-- Work order --
Reproduce, without any change, the span of lines from the opening of the records below to the line containing "Task: Click the", inclusive.

-- Records to use --
-- Opening Marker --
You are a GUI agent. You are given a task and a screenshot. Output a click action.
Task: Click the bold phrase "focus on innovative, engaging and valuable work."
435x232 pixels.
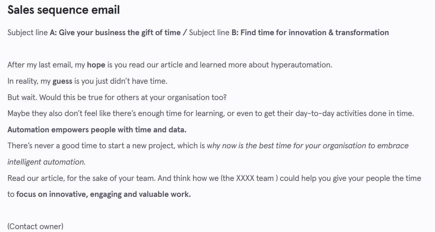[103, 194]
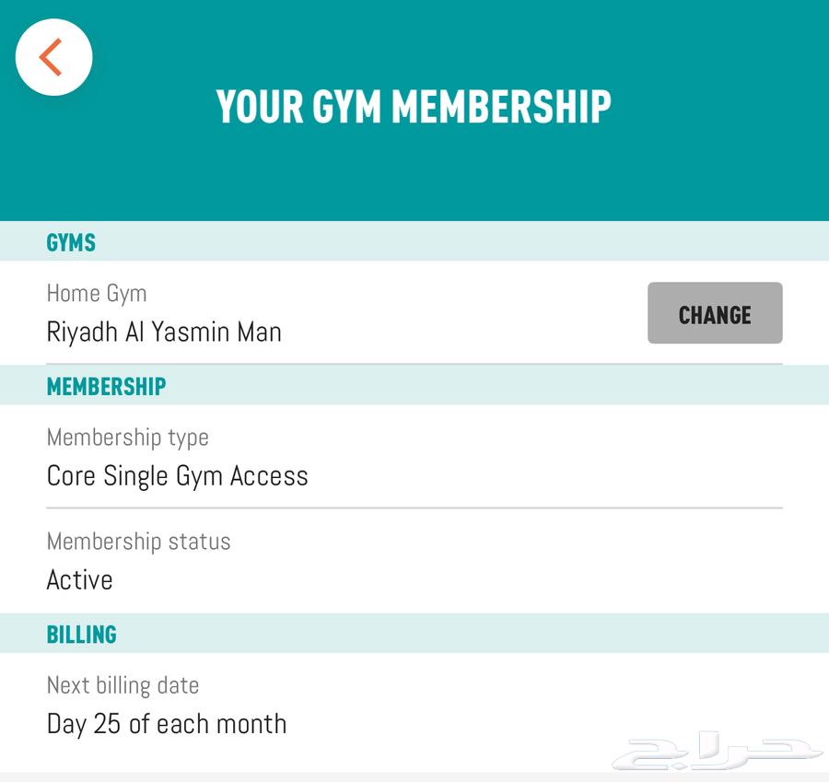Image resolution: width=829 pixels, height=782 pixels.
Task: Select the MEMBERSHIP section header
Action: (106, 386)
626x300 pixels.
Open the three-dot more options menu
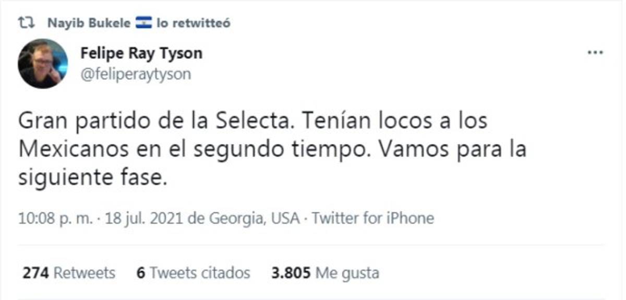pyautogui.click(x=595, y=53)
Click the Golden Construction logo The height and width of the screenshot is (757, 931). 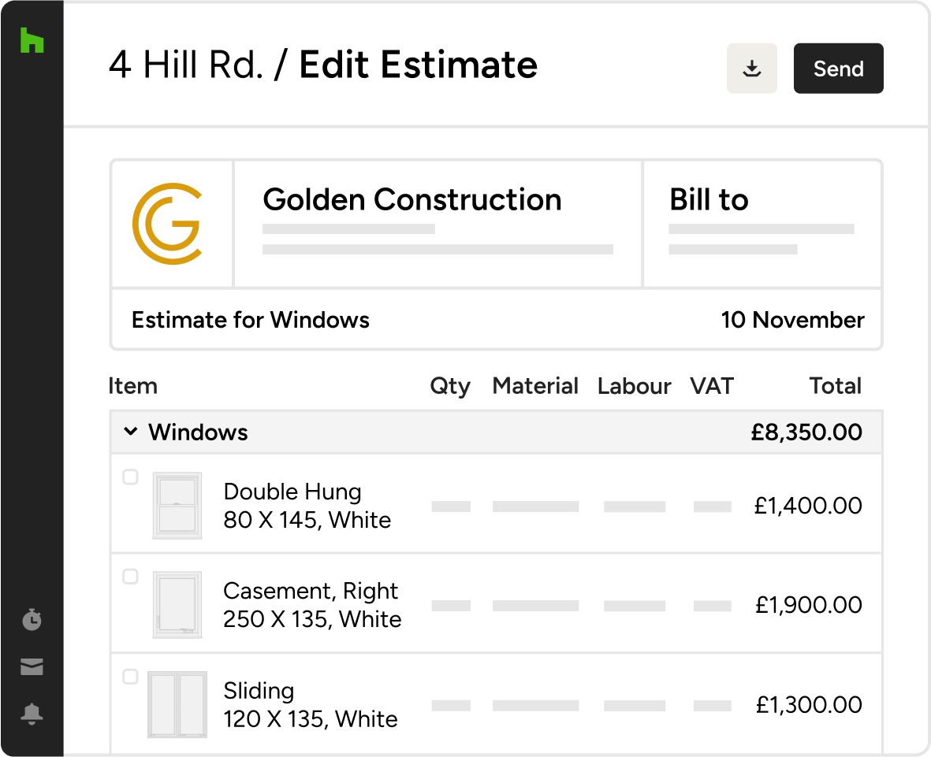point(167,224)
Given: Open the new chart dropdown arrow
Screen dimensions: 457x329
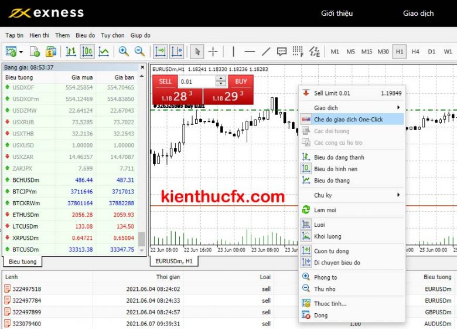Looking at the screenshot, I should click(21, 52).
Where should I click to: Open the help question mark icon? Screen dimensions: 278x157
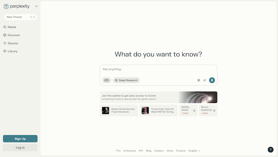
-- Closing Marker --
-- The completed task --
You are a GUI agent. You are given a task and a screenshot. Output a click action.
Task: Click the bold phrase "focus on innovative, engaging and valuable work."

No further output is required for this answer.